Juneteenth is the oldest nationally celebrated commemoration of the ending of slavery in the United States.
From its Galveston, Texas origin in 1865, the observance of June 19th as the African American Emancipation Day has spread across the United States and beyond. It signifies the date that the last slaves were freed after the Emancipation Proclamation was established January 1, 1863.
Today Juneteenth commemorates the freedom of Americans with African descent and emphasizes education and achievement. It is a day, a week, and in some areas a month marked with celebrations, guest speakers, picnics and family gatherings. It is a time for reflection and rejoicing. It is a time for assessment, self-improvement and for planning the future. Its growing popularity signifies a level of maturity and dignity in America long over due.
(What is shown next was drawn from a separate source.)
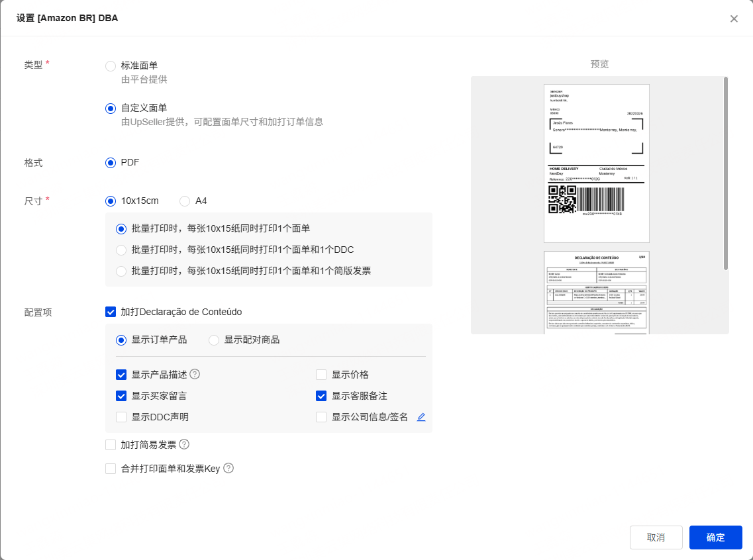Viewport: 753px width, 560px height.
Task: Select the 10x15cm size option
Action: (111, 201)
In cities across the country, people of all races, nationalities and religions are joining hands to truthfully acknowledge a period in our history that shaped and continues to influence our society today. Sensitized to the conditions and experiences of others, only then can we make significant and lasting improvements in our society.
It is particularly important for people of African descent to learn, embrace, and celebrate Juneteenth. Many of us celebrate the 4th of July, yet do not know much about Juneteenth. The American independence day was July 4, 1776, 89 years before black people were freed from slavery. During the American Revolution, black people were on the front lines fighting to help America gain their independence. Unfortunately, after helping America gain independence, most resumed their lives being slaves. Juneteenth is a part of our history, even if it is not often promoted through the media. Africans were enslaved for over 400 years; our ancestors fought and died attempting to gain their freedom. Remember them by celebrating Juneteenth!